Required work: Could you give the rows below again with every "Instruction" switched to "Command" and everything else left unchanged?

--- START ---

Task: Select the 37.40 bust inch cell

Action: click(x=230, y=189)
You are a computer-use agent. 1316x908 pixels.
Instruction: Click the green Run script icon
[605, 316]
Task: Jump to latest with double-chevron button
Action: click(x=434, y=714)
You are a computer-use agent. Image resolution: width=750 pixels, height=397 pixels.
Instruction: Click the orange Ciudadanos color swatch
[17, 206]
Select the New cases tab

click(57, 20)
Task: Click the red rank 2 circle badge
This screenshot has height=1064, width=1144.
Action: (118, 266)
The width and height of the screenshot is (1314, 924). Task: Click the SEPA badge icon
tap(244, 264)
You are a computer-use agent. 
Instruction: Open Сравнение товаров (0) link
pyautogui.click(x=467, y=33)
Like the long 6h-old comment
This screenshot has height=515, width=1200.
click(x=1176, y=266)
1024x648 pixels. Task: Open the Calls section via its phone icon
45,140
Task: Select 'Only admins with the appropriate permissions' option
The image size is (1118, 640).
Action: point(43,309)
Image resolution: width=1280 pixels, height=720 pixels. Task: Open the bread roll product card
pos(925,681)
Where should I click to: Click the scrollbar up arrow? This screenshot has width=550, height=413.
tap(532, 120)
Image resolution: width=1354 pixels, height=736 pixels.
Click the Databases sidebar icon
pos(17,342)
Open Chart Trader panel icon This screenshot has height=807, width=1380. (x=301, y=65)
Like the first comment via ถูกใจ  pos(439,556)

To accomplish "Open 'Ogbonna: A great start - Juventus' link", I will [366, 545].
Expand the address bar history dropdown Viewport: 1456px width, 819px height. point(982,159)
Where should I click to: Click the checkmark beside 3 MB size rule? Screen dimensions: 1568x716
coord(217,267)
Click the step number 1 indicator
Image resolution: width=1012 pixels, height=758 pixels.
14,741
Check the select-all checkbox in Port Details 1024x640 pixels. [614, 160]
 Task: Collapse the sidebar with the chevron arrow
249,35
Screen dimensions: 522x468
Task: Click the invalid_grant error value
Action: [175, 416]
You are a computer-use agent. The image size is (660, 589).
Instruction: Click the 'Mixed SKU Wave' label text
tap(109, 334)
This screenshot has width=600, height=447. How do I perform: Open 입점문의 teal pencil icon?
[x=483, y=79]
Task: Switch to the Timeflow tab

--- END ---

Response to this exercise:
Task: Select the 37.40 bust inch cell

Action: click(x=230, y=189)
You are a computer-use agent. 1316x908 pixels.
Command: Click the green Run script icon
[605, 316]
Task: Jump to latest with double-chevron button
Action: click(x=434, y=714)
You are a computer-use agent. Image resolution: width=750 pixels, height=397 pixels.
Command: Click the orange Ciudadanos color swatch
[17, 206]
Select the New cases tab

click(57, 20)
Task: Click the red rank 2 circle badge
This screenshot has height=1064, width=1144.
Action: (118, 266)
The width and height of the screenshot is (1314, 924). Task: Click the SEPA badge icon
tap(244, 264)
You are a computer-use agent. 
Command: Open Сравнение товаров (0) link
pyautogui.click(x=467, y=33)
Like the long 6h-old comment
This screenshot has height=515, width=1200.
click(x=1176, y=266)
1024x648 pixels. Task: Open the Calls section via its phone icon
45,140
Task: Select 'Only admins with the appropriate permissions' option
The image size is (1118, 640).
Action: point(43,309)
Image resolution: width=1280 pixels, height=720 pixels. Task: Open the bread roll product card
pos(925,681)
Where should I click to: Click the scrollbar up arrow? This screenshot has width=550, height=413.
tap(532, 120)
Image resolution: width=1354 pixels, height=736 pixels.
Click the Databases sidebar icon
pos(17,342)
Open Chart Trader panel icon This screenshot has height=807, width=1380. (x=301, y=65)
Like the first comment via ถูกใจ  pos(439,556)

To accomplish "Open 'Ogbonna: A great start - Juventus' link", I will [366, 545].
Expand the address bar history dropdown Viewport: 1456px width, 819px height. point(982,159)
Where should I click to: Click the checkmark beside 3 MB size rule? Screen dimensions: 1568x716
coord(217,267)
Click the step number 1 indicator
Image resolution: width=1012 pixels, height=758 pixels.
14,741
Check the select-all checkbox in Port Details 1024x640 pixels. [614, 160]
 Task: Collapse the sidebar with the chevron arrow
249,35
Screen dimensions: 522x468
Task: Click the invalid_grant error value
Action: [175, 416]
You are a computer-use agent. The image size is (660, 589).
Command: Click the 'Mixed SKU Wave' label text
tap(109, 334)
This screenshot has width=600, height=447. How do I perform: Open 입점문의 teal pencil icon?
[x=483, y=79]
Task: Switch to the Timeflow tab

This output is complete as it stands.